Any given set of transaction data is going to have many possible item sets, and these item sets are going to suggest even more rules. For a few hundred products, the number of combinations quickly climbs into the millions. The association rules technique has to separate the strong from the weak, so from the vast number of possible rules, only the best are chosen. The three traditional methods for measuring the goodness of an association rule are support, confidence, and lift. These measures come from the original work done in this area in the machine learning community. In addition these measures, this section also explains an alternative one, the chi-square test, which is described in Chapter 4 , because it often produces a better set of rules.
Support
Support measures the number or proportion of transactions that contain all the items in the rule. Support is typically measured in one of three ways:
· ▪As a count of the number of transactions containing all the items in the rule.
· ▪The count divided by the total number of transactions.
· ▪Less commonly, the count divided by the total number of transactions that have enough items for the rule to apply. This takes into account, for instance, that transactions with only one item are not considered for a rule that contains two or more items.
All rules using the same items—regardless of which items appear after the “then”—have the same support.
In the earlier data, two of the five transactions include both soda and orange juice.
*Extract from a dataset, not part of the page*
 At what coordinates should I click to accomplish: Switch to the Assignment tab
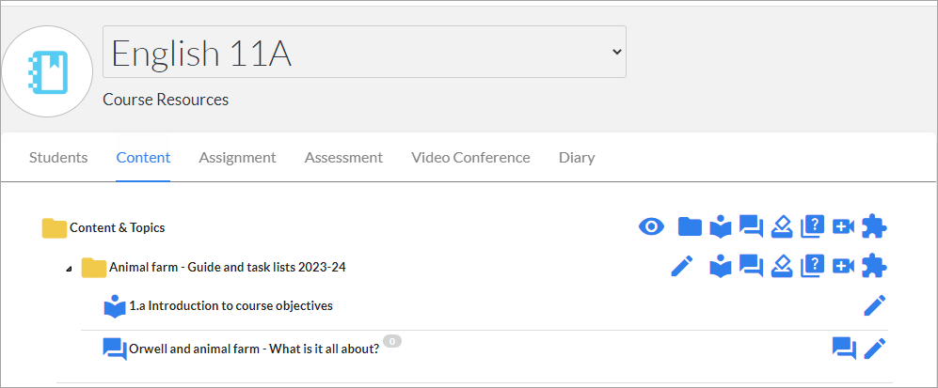237,158
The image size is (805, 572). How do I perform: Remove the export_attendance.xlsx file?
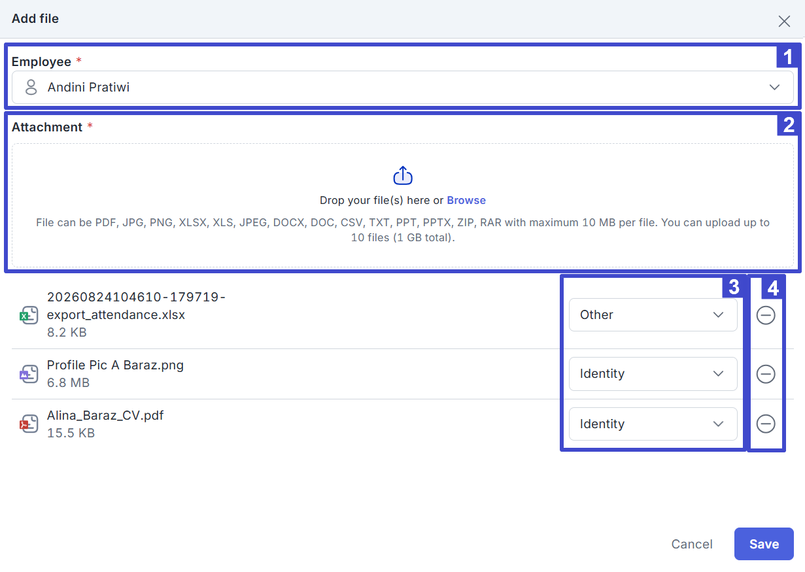click(x=766, y=315)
These two transactions support the rule, “if soda, then orange juice.” The support for the rule is two out of five, or 40 percent of all transactions. Because all five transactions have at least two items, the support is still 40 percent, even taking into account the number of items in the rule.
Confidence
Confidence measures how good a rule is at predicting the right-hand side (after the “then” clause of the rule), by comparing how often the right-hand side appears when the condition on the left-hand side (after the “if” clause of the rule) is true. For example, two of the three transactions that contain soda also contain orange juice, implying a high degree of confidence in the rule, “if soda, then orange juice.” In fact, the confidence is 67 percent.
The inverse rule, “if orange juice, then soda,” has a lower confidence. Of the four transactions with orange juice, only two also have soda. Its confidence, then, is 50 percent. Confidence is calculated as the ratio of the number of the transactions supporting the entire rule to the number of transactions supporting the left-hand side of the rule. Another way of saying this is that confidence is the ratio of the number of transactions with all the items to the number of transactions with just the “if” items.
Lift
Confidence tells you how good a rule is at predicting what is on the right-hand side. However, the items on the right-hand side might already be very common, so the rule may not be telling us anything. Lift (also called improvement) measures the power of the rule by comparing the full rule to randomly guessing the right-hand side. Here, randomly guessing means comparing the confidence of the rule to the confidence of the null rule. The null rule has the same item on the right-hand size, but the left-hand side is empty.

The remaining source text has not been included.